▶ **What you need to do**: Reproduce the data word for word, beginning with the line that contains "Given: Click the" and ending with the final line of the data, including both. Leave the pictures out of your answer.

▶ **Information given**:
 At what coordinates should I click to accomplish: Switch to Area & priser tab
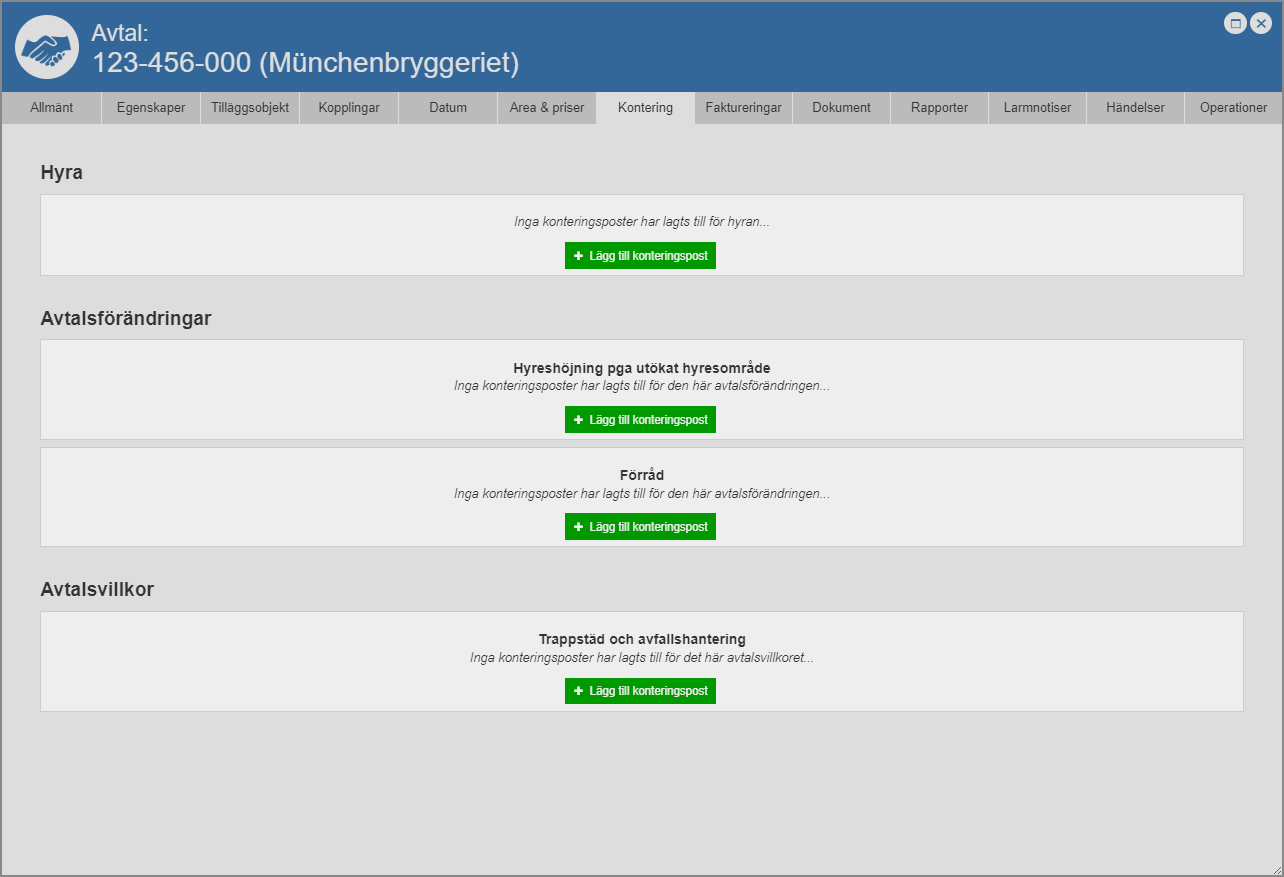pos(547,108)
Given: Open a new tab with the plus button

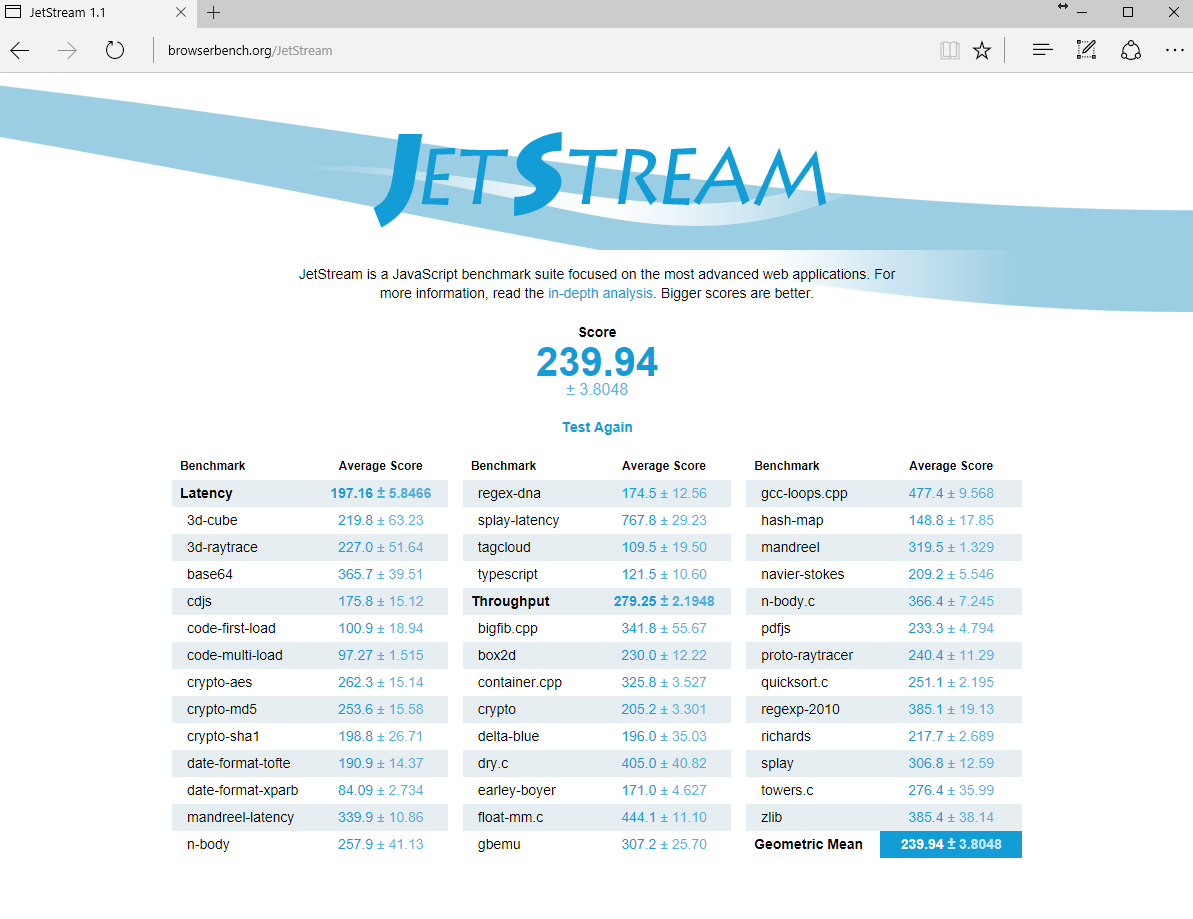Looking at the screenshot, I should (x=213, y=13).
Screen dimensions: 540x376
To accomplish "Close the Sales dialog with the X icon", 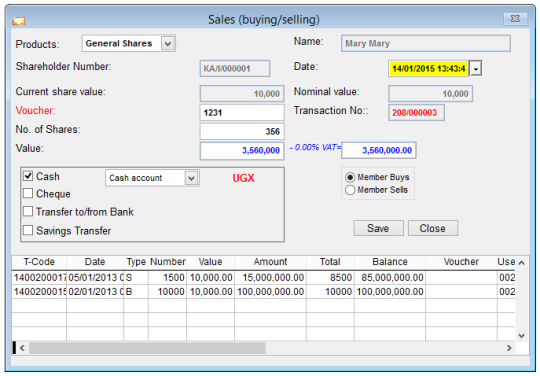I will [x=515, y=19].
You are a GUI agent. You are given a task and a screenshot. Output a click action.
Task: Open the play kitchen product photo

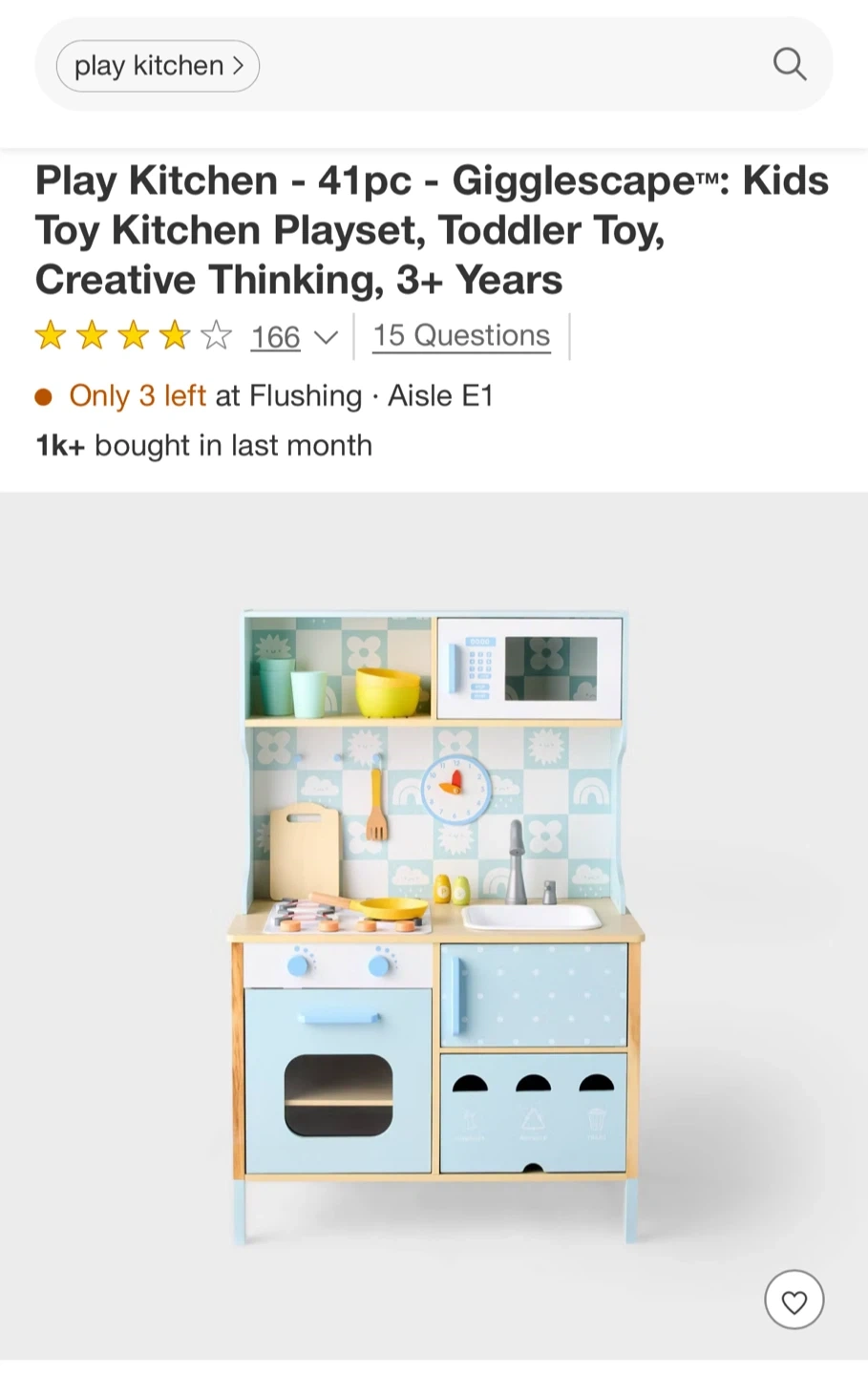click(x=434, y=925)
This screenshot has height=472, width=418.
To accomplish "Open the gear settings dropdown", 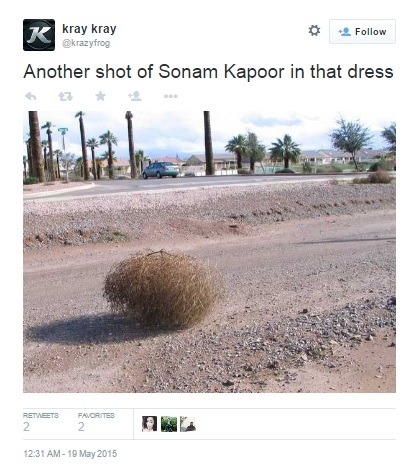I will [314, 30].
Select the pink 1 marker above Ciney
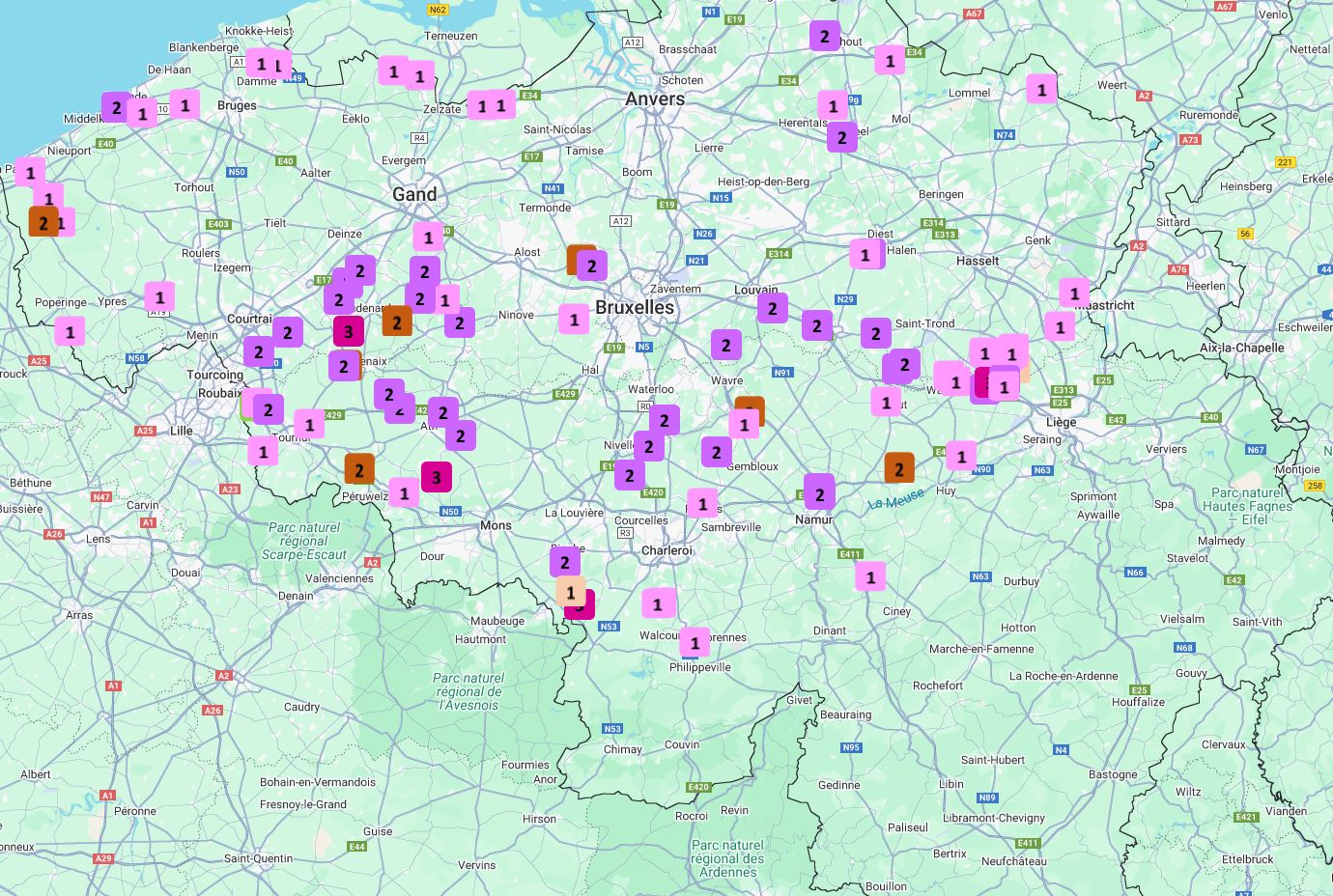 (870, 577)
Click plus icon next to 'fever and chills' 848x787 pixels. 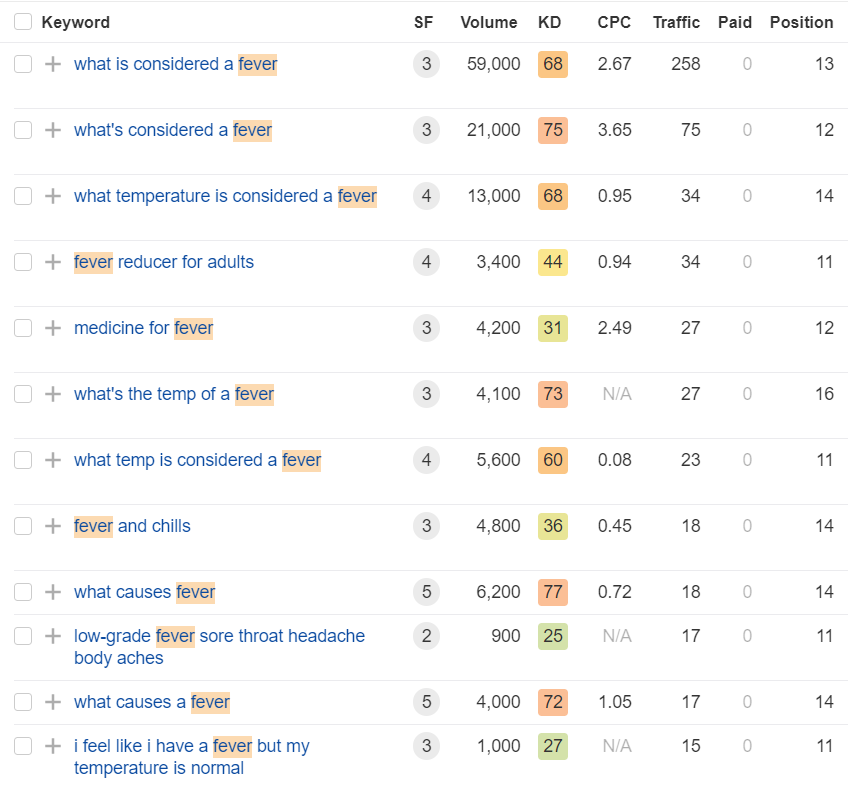click(53, 526)
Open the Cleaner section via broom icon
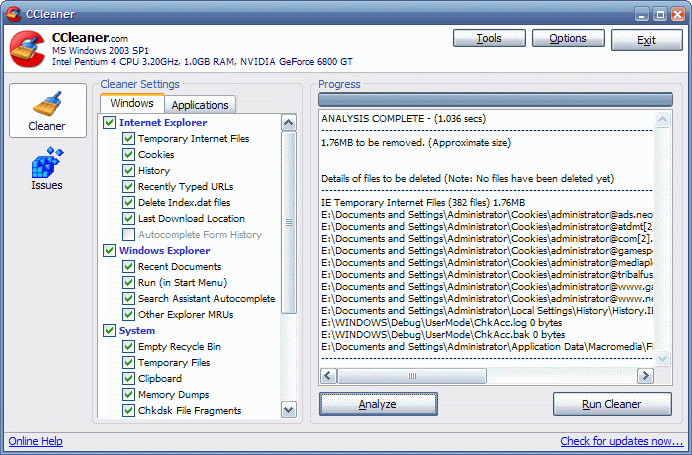This screenshot has width=692, height=455. pyautogui.click(x=46, y=110)
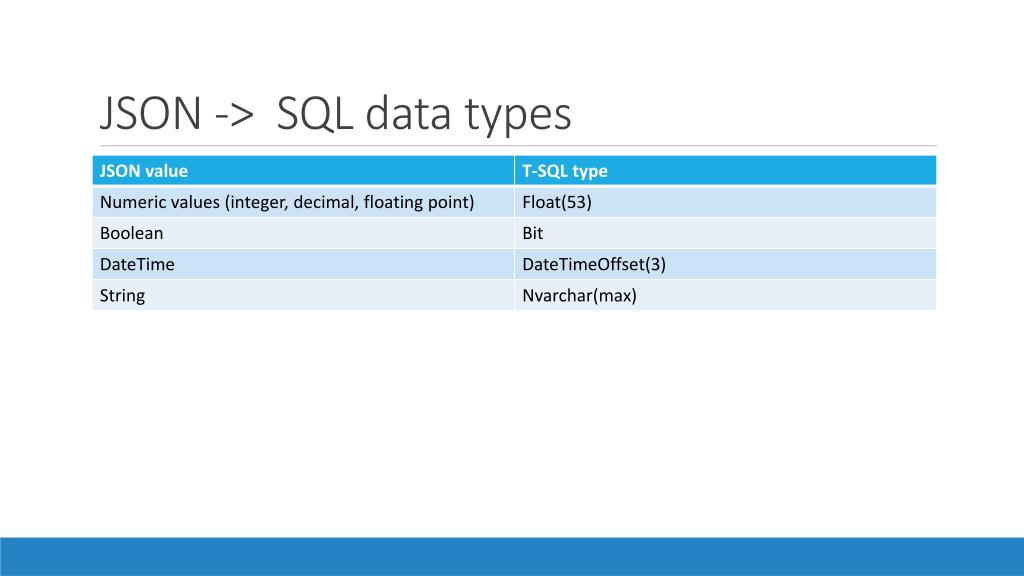The image size is (1024, 576).
Task: Select the 'DateTimeOffset(3)' cell
Action: [594, 264]
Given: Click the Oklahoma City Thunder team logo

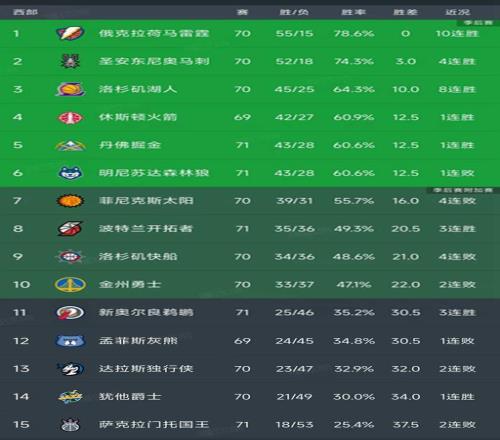Looking at the screenshot, I should tap(70, 33).
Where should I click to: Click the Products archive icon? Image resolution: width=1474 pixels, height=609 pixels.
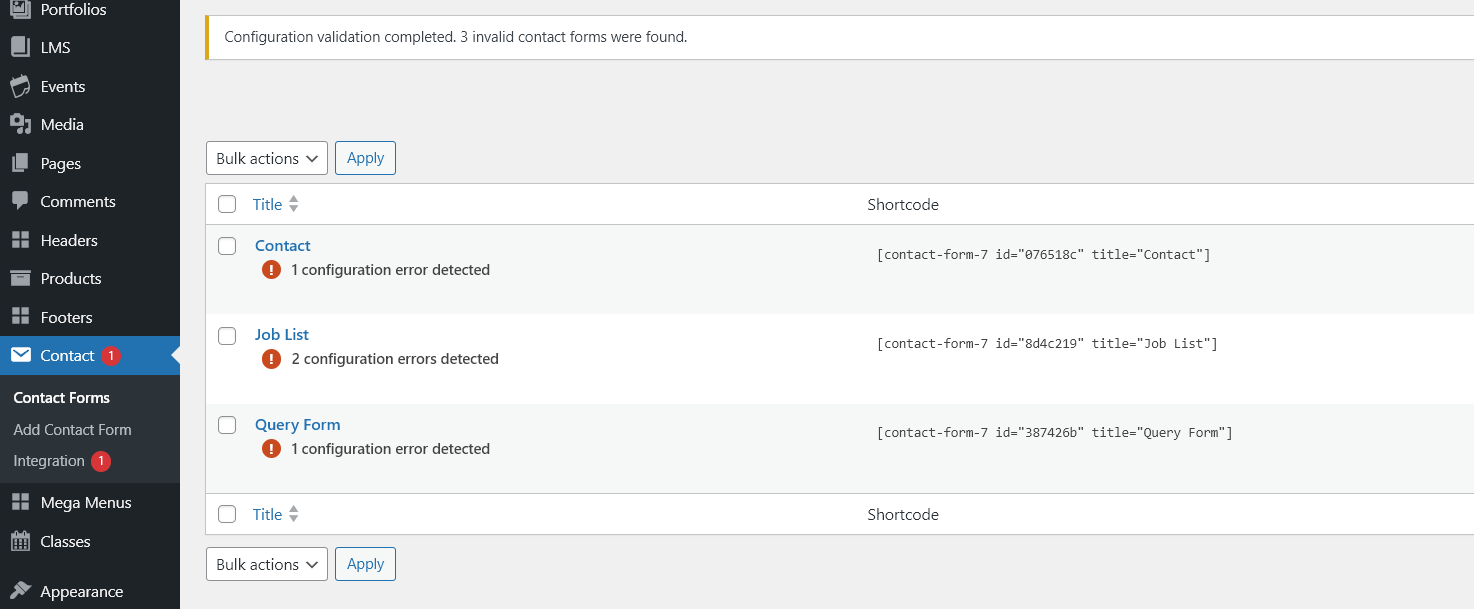point(20,278)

▶ **Task result**:
Given: Click the Oklahoma City Thunder team logo

Looking at the screenshot, I should tap(70, 33).
Where should I click to: Click the Products archive icon? Image resolution: width=1474 pixels, height=609 pixels.
point(20,278)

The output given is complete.